Producer Jeff Levy-Hinte told indieWIRE that he, the other producers, and the IFPs felt that “there was really no other choice” but to file the lawsuit. He added, “We feel that certainly [this restraining order] is necessary and called for.” Continuing, Levy-Hinte additionally said, “We are very serious about sitting down at the table with the MPAA and all relevant parties in the global motion picture industry [to discuss] a comprehensive way to deal with piracy.”
A spokesperson for the MPAA did not respond to indieWIRE’s multiple requests for comment on Monday. Rich Taylor of the MPAA told the Associated Press on Monday, “Any suggestion that this is designed to disadvantage one type of film over another is simply untrue.” Taylor told Variety that while he had not read the lawsuit, “from the early quotes and reports I’ve seen it (the suit) seems to ignore the intent of the ban which is to reduce piracy and preserve the industry for motion pictures big and small.”
The news of the lawsuit came on a day when Hollywood trade reports indicated that film producers have begun to pursue sending out their own screeners to the guilds, as a way of getting around the ban against sending tapes to the organizations. Producers of the Sony Pictures Classics film “Monsieur Ibrahim” are sending out video screeners to Screen Actors Guild (SAG) members to lobby on behalf of film star Omar Sharif. Some have speculated that the move will lead to other producers doing the same thing to promote Indiewood films and stars.

■ What this exercise asks:
a) In the lawsuit article, which film's producers are sending video screeners to Screen Actors Guild members?
b) In the lawsuit article, rewrite the part between "The news of" and "films and stars.", inclusive, substituting "screening copies" for each occurrence of "screeners".
c) Name every news outlet that the lawsuit article mentions.

■ Information given:
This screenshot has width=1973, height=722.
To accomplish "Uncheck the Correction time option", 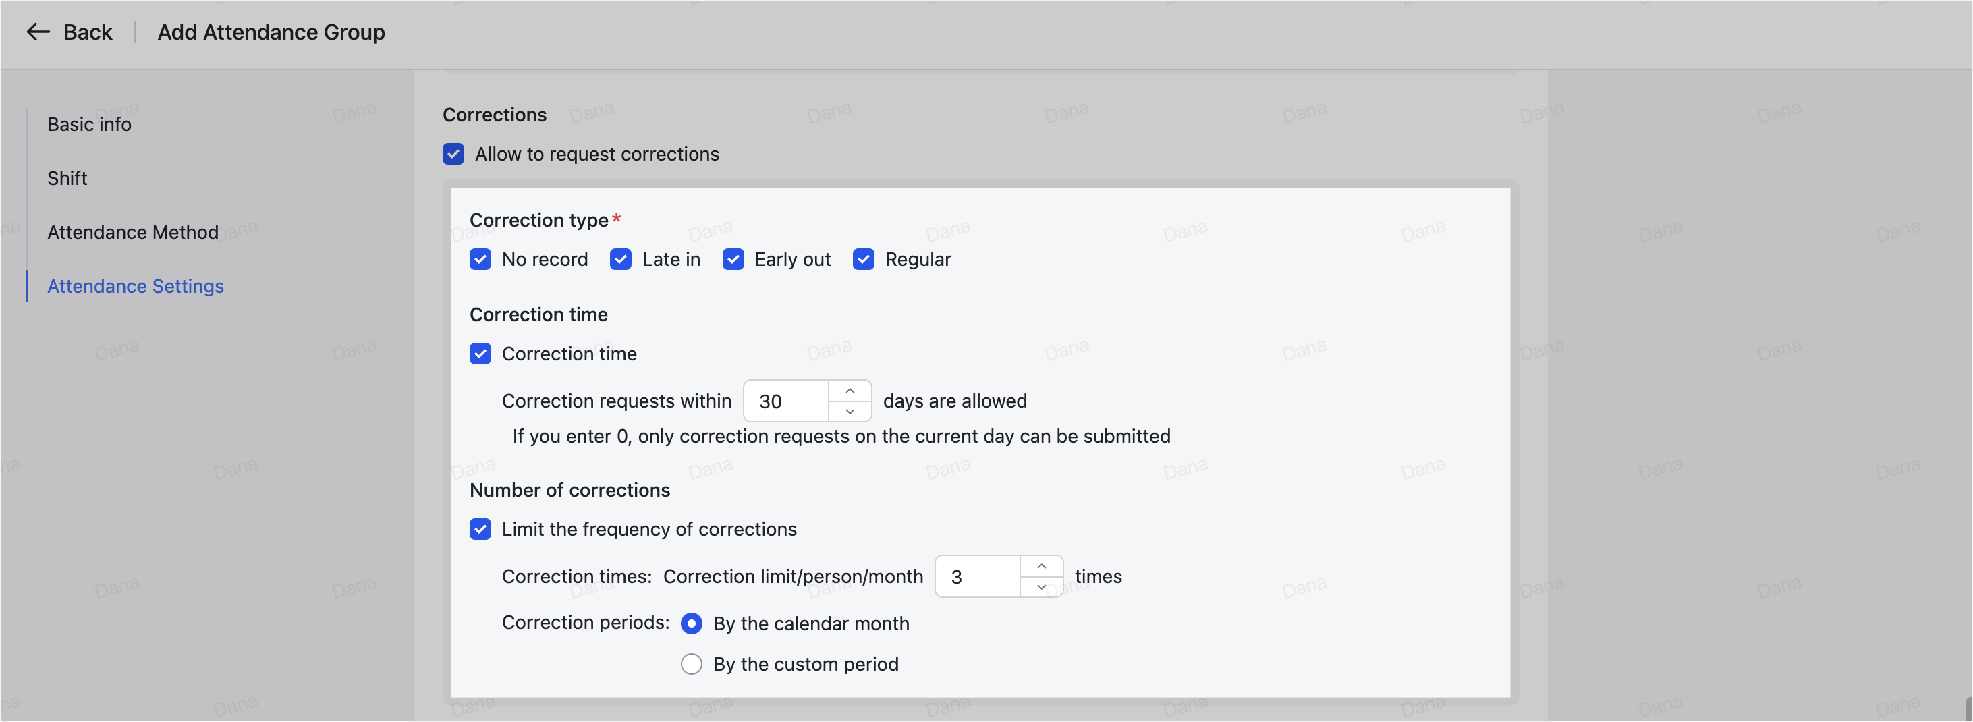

==

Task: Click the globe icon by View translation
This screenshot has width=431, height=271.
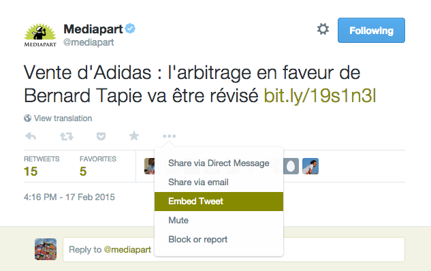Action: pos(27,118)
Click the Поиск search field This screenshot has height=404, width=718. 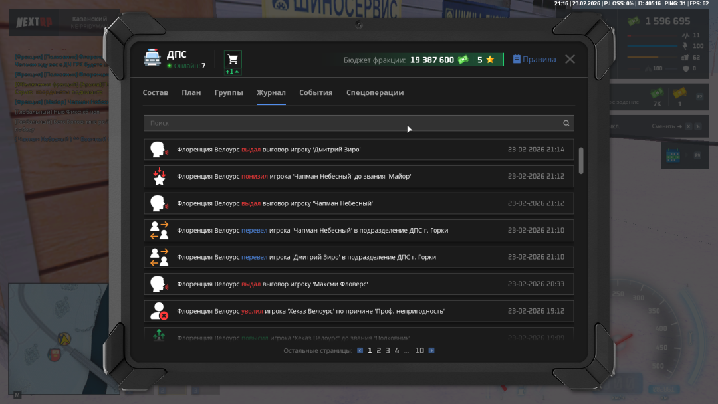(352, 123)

■ Solved tasks:
a) "Monsieur Ibrahim"

b)
The news of the lawsuit came on a day when Hollywood trade reports indicated that film producers have begun to pursue sending out their own screening copies to the guilds, as a way of getting around the ban against sending tapes to the organizations. Producers of the Sony Pictures Classics film “Monsieur Ibrahim” are sending out video screening copies to Screen Actors Guild (SAG) members to lobby on behalf of film star Omar Sharif. Some have speculated that the move will lead to other producers doing the same thing to promote Indiewood films and stars.

c) indieWIRE, the Associated Press, Variety